熒光定量PCR是實驗室中出鏡率非常高的一種技術手段。它通過在PCR體系中添加熒光基團來顯示DNA產物的累積情況,從而達到對PCR過程進行實時監控的目的。并且可以通過數據分析計算出起始模板量,這就是“熒光定量"中“定量"一詞的來源。
熒光定量PCR實驗因為靈敏度高所以經常是差之毫厘謬以千里,所以在實驗過程中,我們需要注意諸多細節,謹慎操作。小伙伴們看到這里就要著急了,我怎樣才能做好qPCR實驗,拿到實驗結果,發表高分文章,走上人生dian峰呢?
引物設計的好壞,關乎著擴增效率的高低、產物特異性的與否。所以正確設計出引物是qPCR成功的第一步。
首先,我們知道qPCR是特殊的PCR,所以,qPCR的引物設計要滿足一般PCR引物設計的原則,見下表。
除此之外,qPCR引物設計需要額外注意幾點。
1. 擴增片段長度:
擴增效率隨著擴增子長度減小而增大,建議擴增產物最好在80-200bp的范圍,若產物小于75bp,擴增子很難與引物二聚體區分開,若產物大于300bp,則會因為酶活降低導致擴增效率降低。如果你的擴增產物因為實驗需求一定要在500-600bp的話,做qPCR實驗時要選用三步法擴增,不要用快速兩步法擴增。
2. 區分isoform:
對于同一個基因名來說,可能會有不同的isoform。isoform指的是,對于同一個基因,它的mRNA有多種不同剪接方式,這個時候表達出來的的蛋白可能會有不同,所以小伙伴們在設計實驗的時候,一定要想清楚自己要做的是哪一個isoform。
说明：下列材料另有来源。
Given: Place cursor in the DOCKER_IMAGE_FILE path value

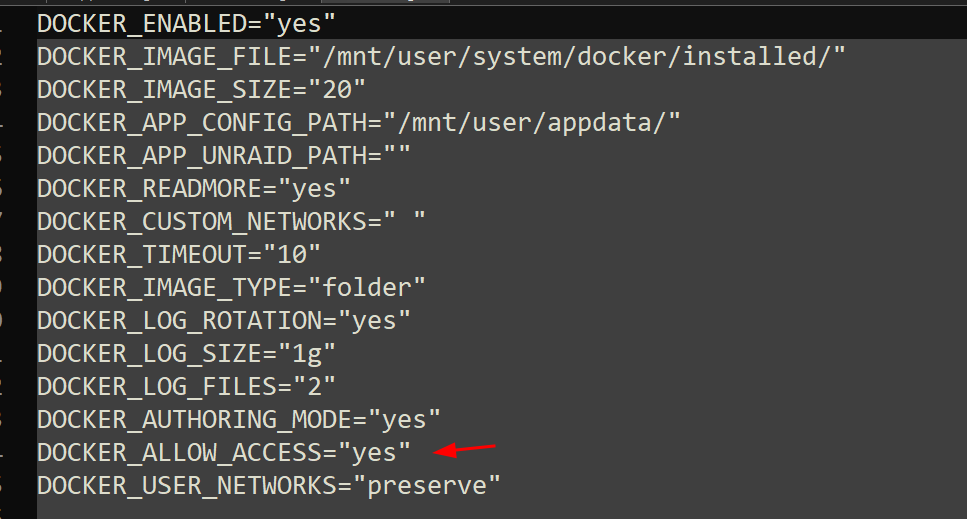Looking at the screenshot, I should tap(577, 57).
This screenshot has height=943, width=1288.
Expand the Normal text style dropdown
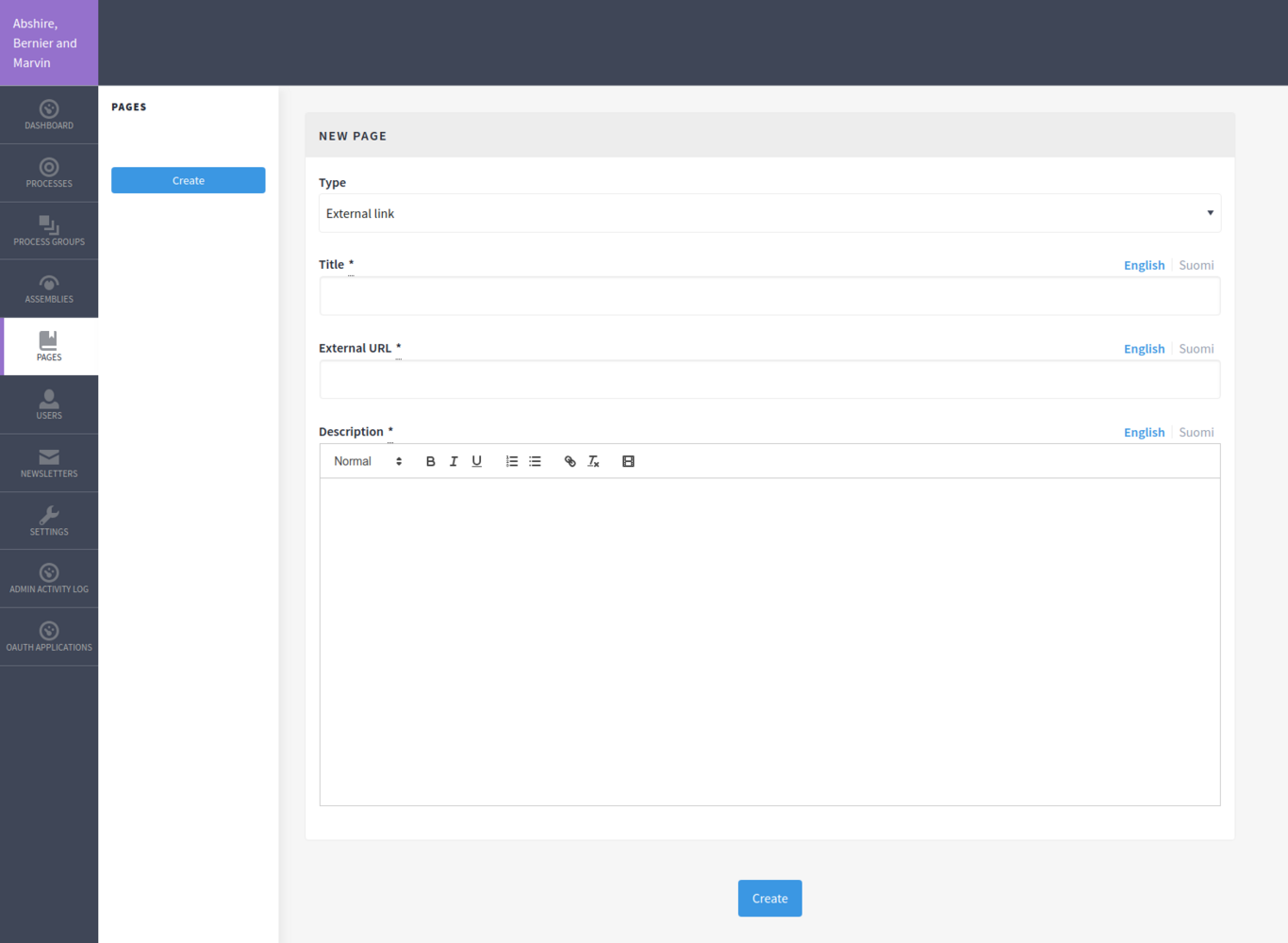pos(368,461)
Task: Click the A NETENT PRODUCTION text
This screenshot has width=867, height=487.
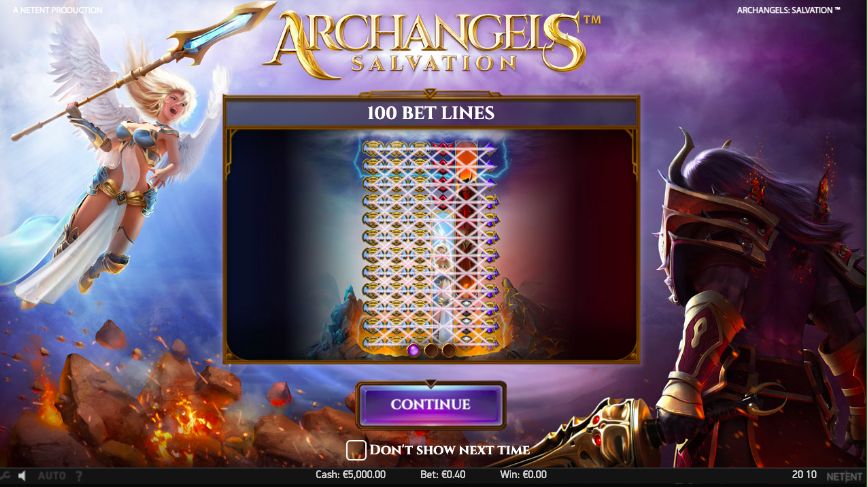Action: [58, 10]
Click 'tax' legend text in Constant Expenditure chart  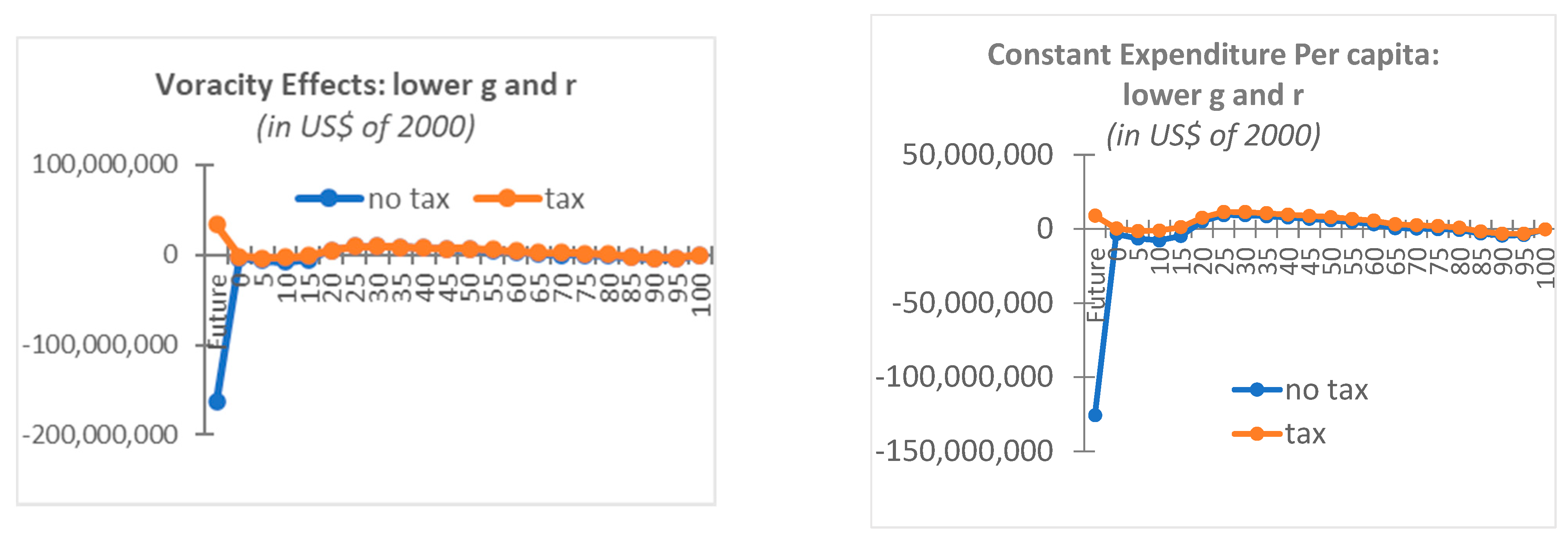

舉個“栗子":比如說一個基因有四種不同的isoform,如果大家想要檢測的是四種不同剪接方式轉錄本之和,那么設計引物時就要針對這四個isoform的共有序列設計。如果只想檢測其中一種isoform,那就要在這個isoform與其他三個isoform的不同序列位置設計引物。
3. 跨內含子設計引物:
跨越內含子設計引物可以區分并且規避基因組DNA污染。設計引物時需要讓一端或兩端引物跨越內含子,以人基因組來說,平均每個基因有8.8個外顯子和7.8個內含子,80%的外顯子長度小于200bp,少于10%的內含子長度在1100bp以上,不到0.01%的內含子長度小于20bp。(Sakharkar MK et al. Distributions of exons and introns in the human genome[J].In Silico Biol. 2004;4(4):387-93.)例如外顯子長度200bp,為了兼顧擴增子長度,我們可以把上游引物設置在外顯子1和外顯子2的中間,下游引物設置在外顯子2的位置。